* _What is expected_: Gather every line of the entries that includes the word "icon".

* _Data in this exercise_:
▬▬▬▬▬▬

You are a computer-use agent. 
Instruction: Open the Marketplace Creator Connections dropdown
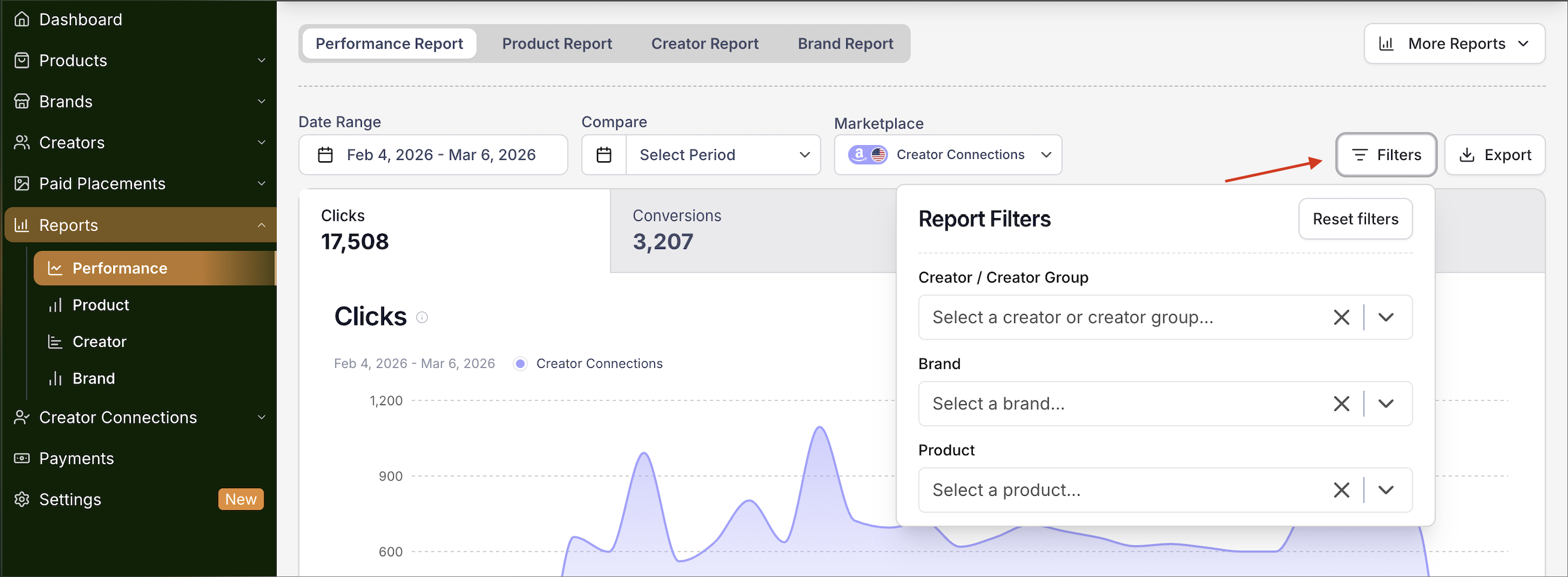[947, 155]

▬▬▬▬▬▬

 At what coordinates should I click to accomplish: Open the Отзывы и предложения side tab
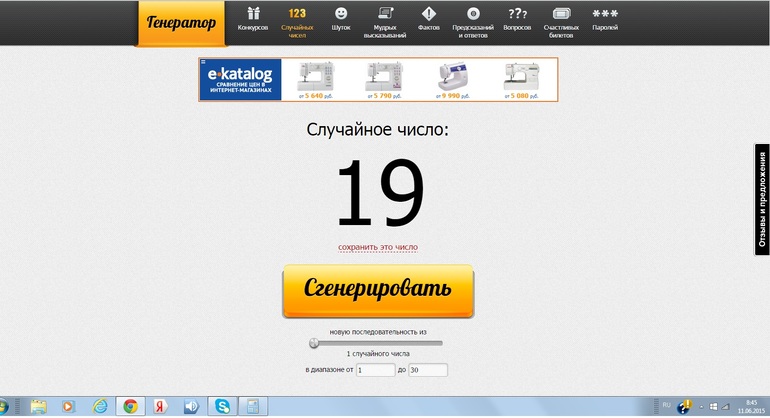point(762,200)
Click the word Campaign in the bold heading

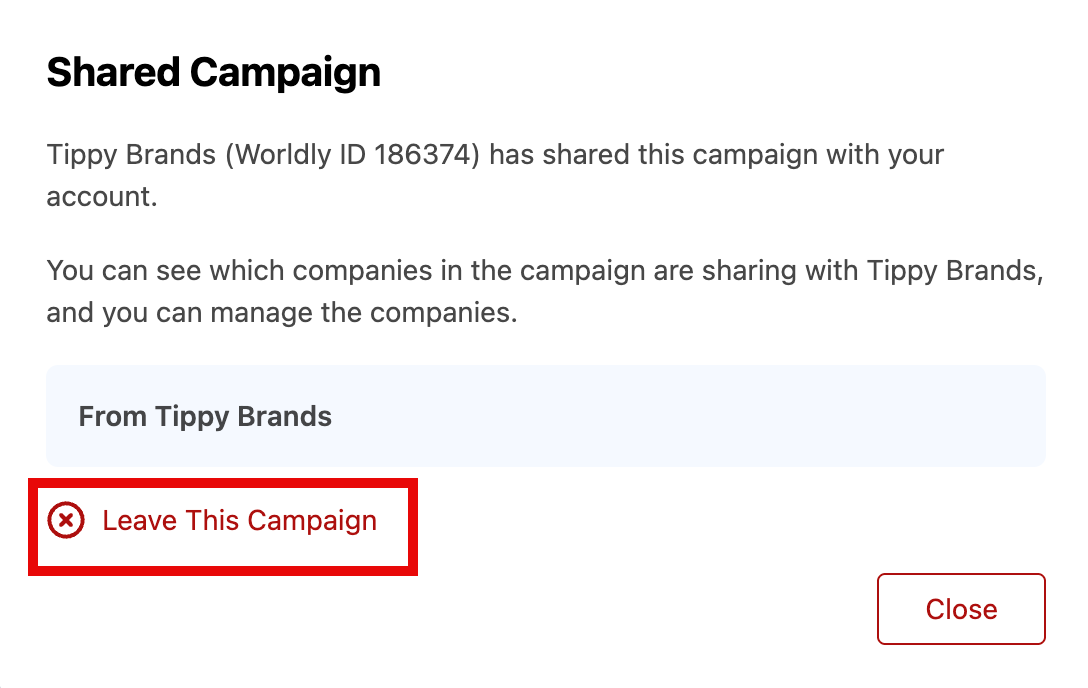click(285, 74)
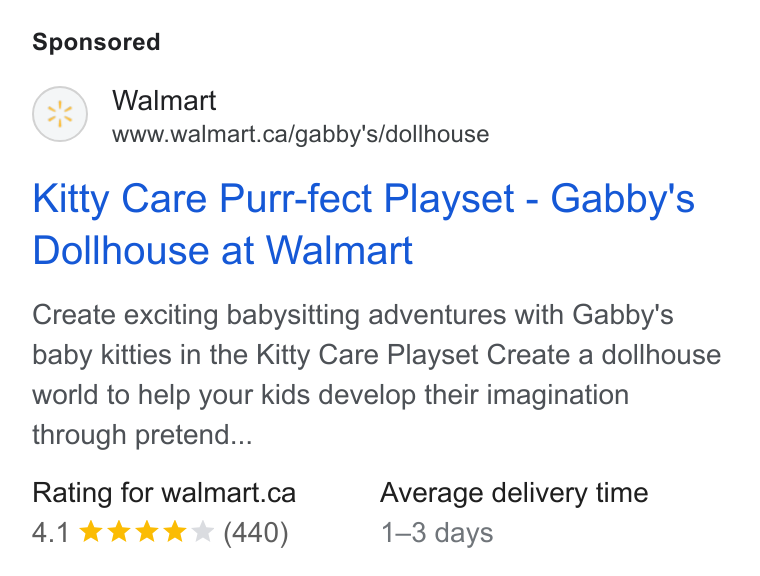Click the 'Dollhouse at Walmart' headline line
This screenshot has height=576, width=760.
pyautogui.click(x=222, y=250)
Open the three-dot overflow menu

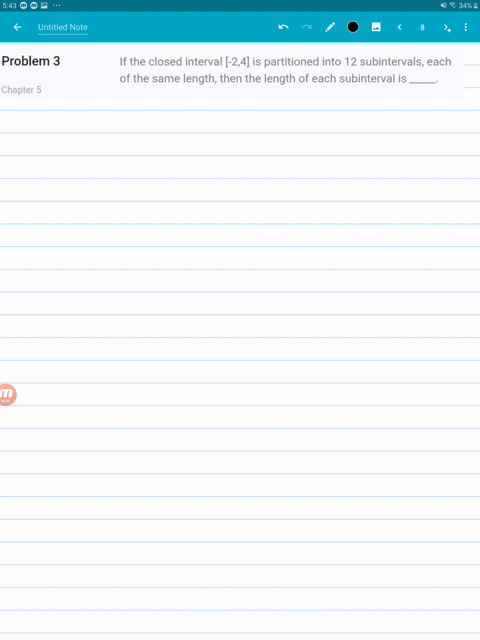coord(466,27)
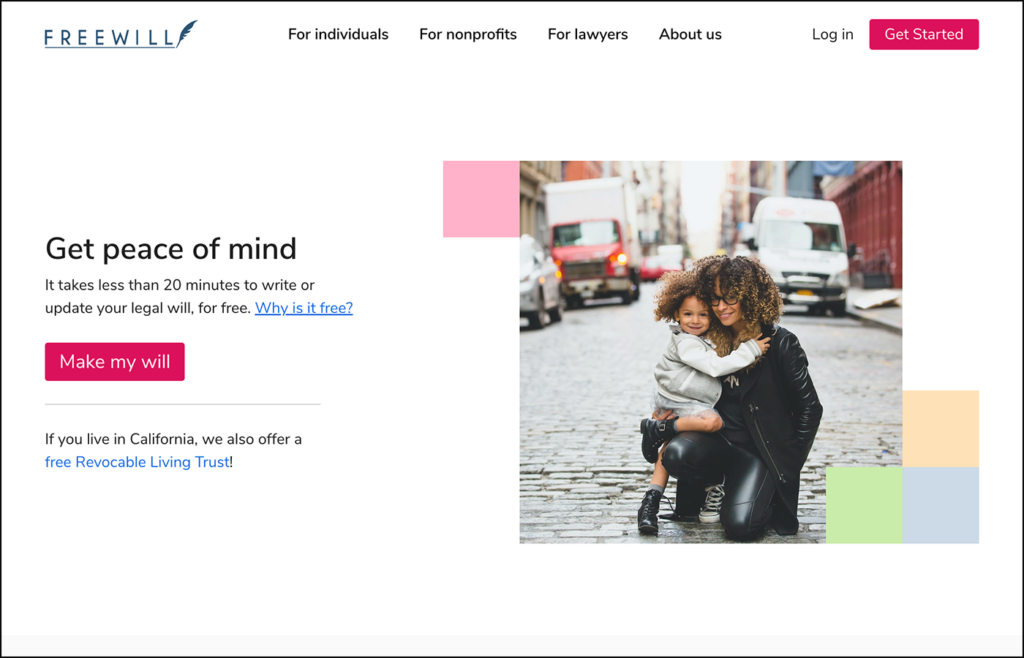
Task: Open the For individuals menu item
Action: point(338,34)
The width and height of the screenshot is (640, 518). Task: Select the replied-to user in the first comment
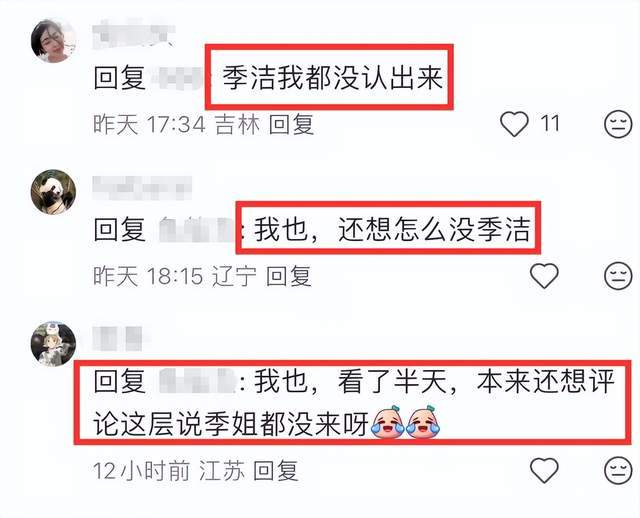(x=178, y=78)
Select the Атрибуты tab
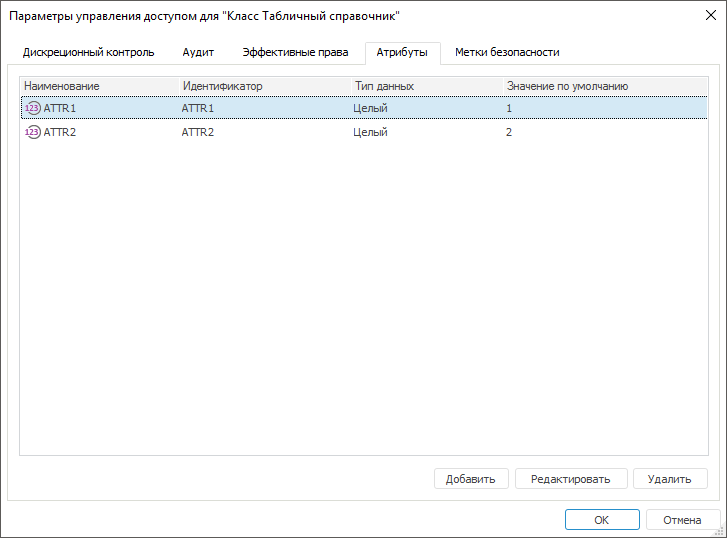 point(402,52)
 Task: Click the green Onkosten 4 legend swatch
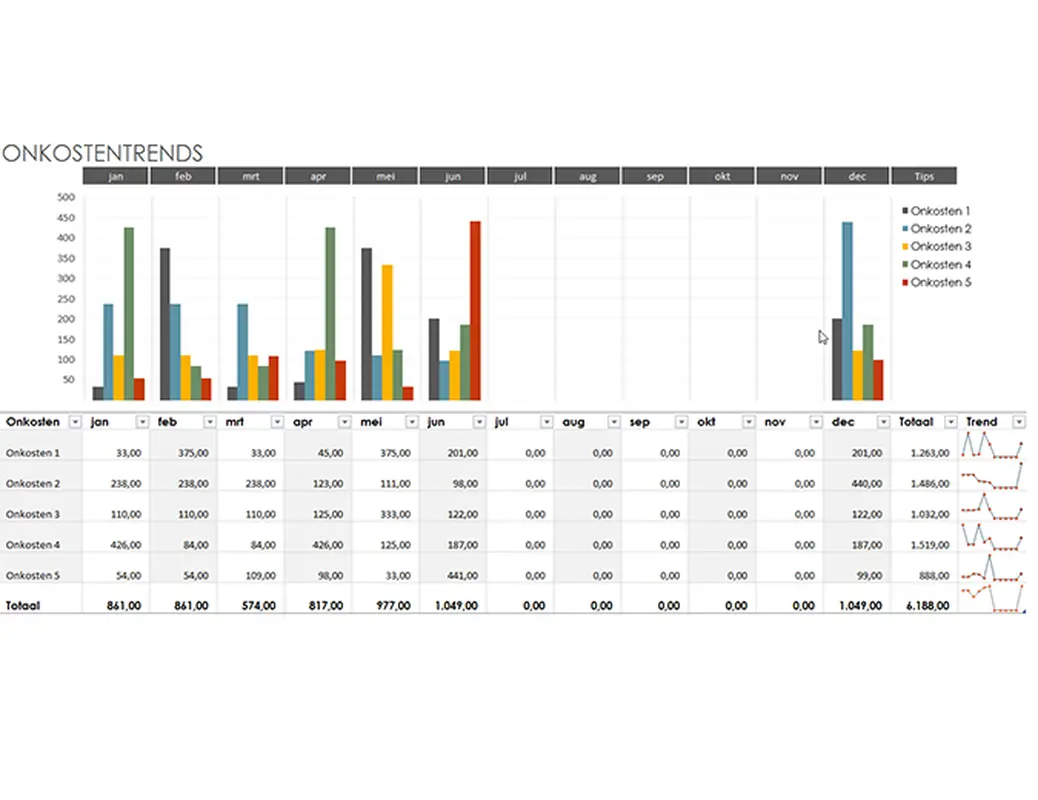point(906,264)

▬▬▬▬▬▬

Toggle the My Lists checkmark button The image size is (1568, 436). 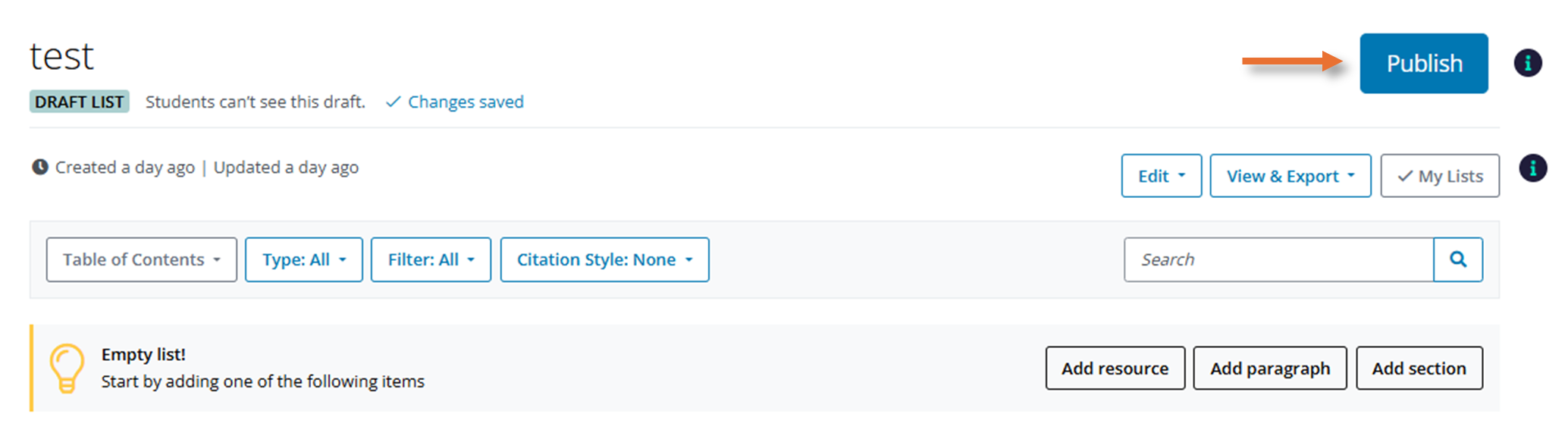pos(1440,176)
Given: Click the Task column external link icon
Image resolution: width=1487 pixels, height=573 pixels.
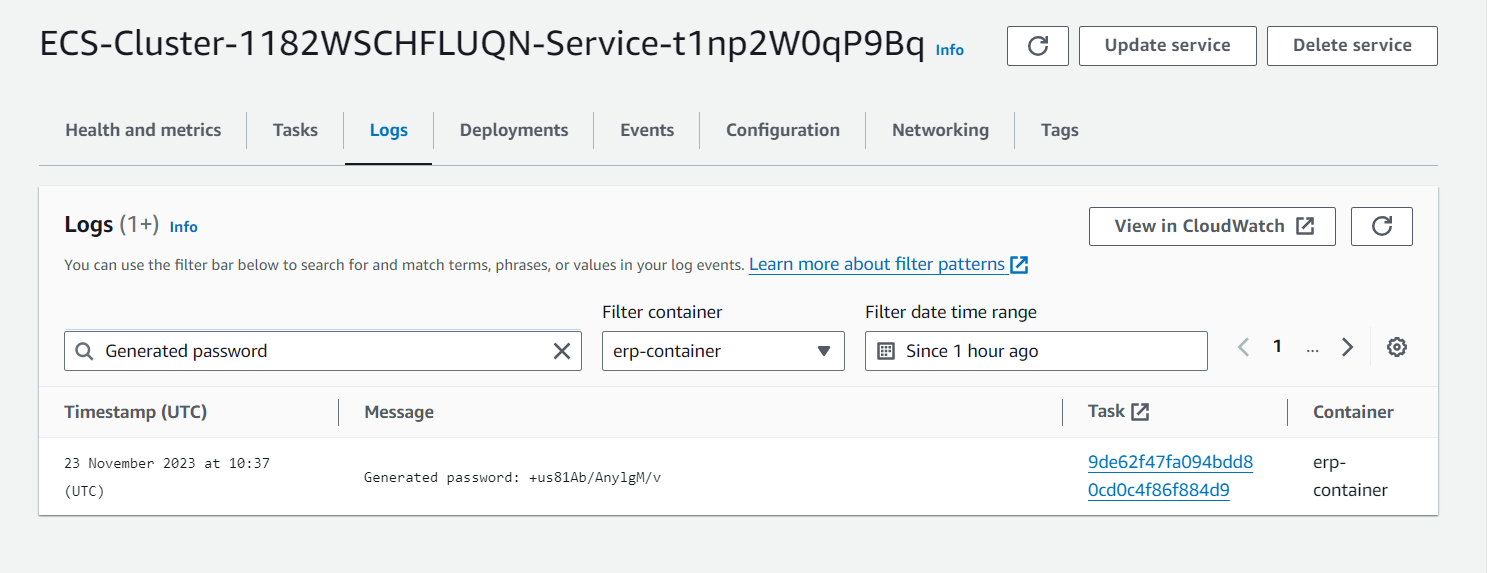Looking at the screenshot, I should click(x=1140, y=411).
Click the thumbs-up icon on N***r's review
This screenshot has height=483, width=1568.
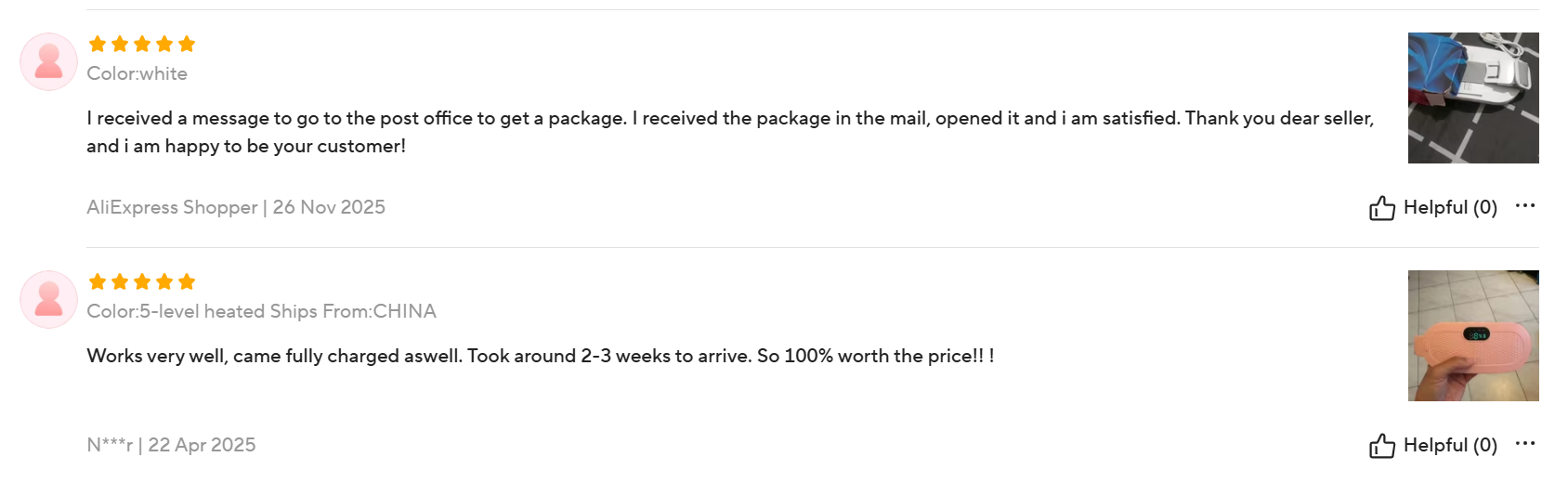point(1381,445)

▬▬▬▬▬▬

* _Exercise result_:
Given: Click the Task column external link icon
Click the thumbs-up icon on N***r's review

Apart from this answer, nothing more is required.